The most famous example of this arrangement in Charles's world was the morganatic marriage between Archduke Franz Ferdinand, heir to the Austrian Emperor, and Countess Sophie Chotek--who, although a minor noble and distantly related to Empress Sisi, was not of a high enough caste to win approval as a future emperess. She was denied the title of Archduchess, shunned by the Imperial family, accorded no precedence at Court beyond that of a mistress, and her children with Franz Ferdinand were commoners. Sophie died next to Franz Ferdinand when he was assassinated by a Serbian nationalist in 1914.

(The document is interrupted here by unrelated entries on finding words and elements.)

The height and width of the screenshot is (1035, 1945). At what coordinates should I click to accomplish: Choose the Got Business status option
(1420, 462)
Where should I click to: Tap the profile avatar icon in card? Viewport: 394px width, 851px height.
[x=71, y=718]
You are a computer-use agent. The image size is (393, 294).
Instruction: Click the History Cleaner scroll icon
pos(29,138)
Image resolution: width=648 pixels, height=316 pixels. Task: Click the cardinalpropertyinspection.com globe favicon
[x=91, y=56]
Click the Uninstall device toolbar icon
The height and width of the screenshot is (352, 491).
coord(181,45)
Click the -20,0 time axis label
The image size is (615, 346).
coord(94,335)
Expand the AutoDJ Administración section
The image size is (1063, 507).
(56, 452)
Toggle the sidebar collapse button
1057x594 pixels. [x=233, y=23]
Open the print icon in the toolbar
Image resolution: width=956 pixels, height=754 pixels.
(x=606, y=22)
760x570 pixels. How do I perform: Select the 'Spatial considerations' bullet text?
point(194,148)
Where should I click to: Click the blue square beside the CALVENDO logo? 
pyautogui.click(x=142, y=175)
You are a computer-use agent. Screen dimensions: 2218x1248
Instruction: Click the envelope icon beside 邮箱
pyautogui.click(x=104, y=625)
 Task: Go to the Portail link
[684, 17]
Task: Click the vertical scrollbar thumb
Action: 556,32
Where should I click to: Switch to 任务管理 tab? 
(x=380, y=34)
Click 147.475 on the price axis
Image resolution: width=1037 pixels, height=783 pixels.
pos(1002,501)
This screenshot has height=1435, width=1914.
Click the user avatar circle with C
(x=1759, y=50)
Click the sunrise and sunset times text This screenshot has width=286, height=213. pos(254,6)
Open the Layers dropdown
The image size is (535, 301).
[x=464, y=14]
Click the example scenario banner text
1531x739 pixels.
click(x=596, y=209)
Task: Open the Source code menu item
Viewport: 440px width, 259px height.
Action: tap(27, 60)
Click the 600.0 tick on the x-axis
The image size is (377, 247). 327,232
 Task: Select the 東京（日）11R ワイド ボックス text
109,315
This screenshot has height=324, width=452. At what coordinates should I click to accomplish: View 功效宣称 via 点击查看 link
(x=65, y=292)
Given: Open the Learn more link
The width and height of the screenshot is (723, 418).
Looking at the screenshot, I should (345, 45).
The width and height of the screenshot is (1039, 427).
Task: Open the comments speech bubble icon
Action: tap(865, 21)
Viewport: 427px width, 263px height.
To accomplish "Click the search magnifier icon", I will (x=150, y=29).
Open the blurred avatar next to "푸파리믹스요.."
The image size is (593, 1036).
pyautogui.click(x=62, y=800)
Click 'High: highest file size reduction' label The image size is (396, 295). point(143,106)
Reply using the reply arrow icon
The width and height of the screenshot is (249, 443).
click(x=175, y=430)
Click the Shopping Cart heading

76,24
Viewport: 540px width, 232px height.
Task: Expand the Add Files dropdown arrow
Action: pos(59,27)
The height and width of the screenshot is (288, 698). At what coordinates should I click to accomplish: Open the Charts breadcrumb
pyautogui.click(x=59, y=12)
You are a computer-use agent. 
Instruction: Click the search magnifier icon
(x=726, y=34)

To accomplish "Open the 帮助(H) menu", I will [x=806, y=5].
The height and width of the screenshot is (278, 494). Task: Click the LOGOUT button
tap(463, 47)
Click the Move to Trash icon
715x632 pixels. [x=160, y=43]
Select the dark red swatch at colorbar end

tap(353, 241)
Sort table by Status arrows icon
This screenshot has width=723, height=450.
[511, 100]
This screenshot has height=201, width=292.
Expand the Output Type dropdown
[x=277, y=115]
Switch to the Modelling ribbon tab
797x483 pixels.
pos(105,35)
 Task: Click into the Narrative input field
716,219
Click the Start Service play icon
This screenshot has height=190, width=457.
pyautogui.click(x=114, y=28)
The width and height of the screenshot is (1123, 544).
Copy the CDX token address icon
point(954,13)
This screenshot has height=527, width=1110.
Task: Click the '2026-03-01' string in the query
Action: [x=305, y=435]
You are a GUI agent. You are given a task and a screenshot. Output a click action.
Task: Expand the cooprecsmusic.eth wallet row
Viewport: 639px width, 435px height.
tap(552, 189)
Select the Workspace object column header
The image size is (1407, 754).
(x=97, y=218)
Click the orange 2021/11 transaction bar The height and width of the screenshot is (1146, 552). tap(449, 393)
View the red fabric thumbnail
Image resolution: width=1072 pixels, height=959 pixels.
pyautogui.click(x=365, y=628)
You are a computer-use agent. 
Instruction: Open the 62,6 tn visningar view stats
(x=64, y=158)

While Jennie was absent that summer and autumn of 1894, Charles's family pleaded with him to make a suitable marriage to a lady of his rank and world, for the sake of the Kinsky dynasty. He finally relented and was affianced to Countess Elisabeth Wolff-Metternicht zur Gracht, a relative of both the powerful Metternicht and Von Furstenburg families. She was the same age as Winston Churchill, twenty years old. Charles was thirty-five.


Austrian Court presentation gown of Princess Elisabeth Kinsky, 1905


The marriage was never happy. There were no children. Princess Elizabeth Kinsky died in Luxor, Egypt, in 1909--reportedly of cancer. I imagine she was on a voyage for her "health" when she passed at the age of thirty-one.

Ironically, Charles's titles and estates were vastly changed by the end of the Austrian empire in 1918, and without an heir what remained passed to his brother at his death in 1919. 

He kept a framed portrait of Jennie in his study to the end of his days.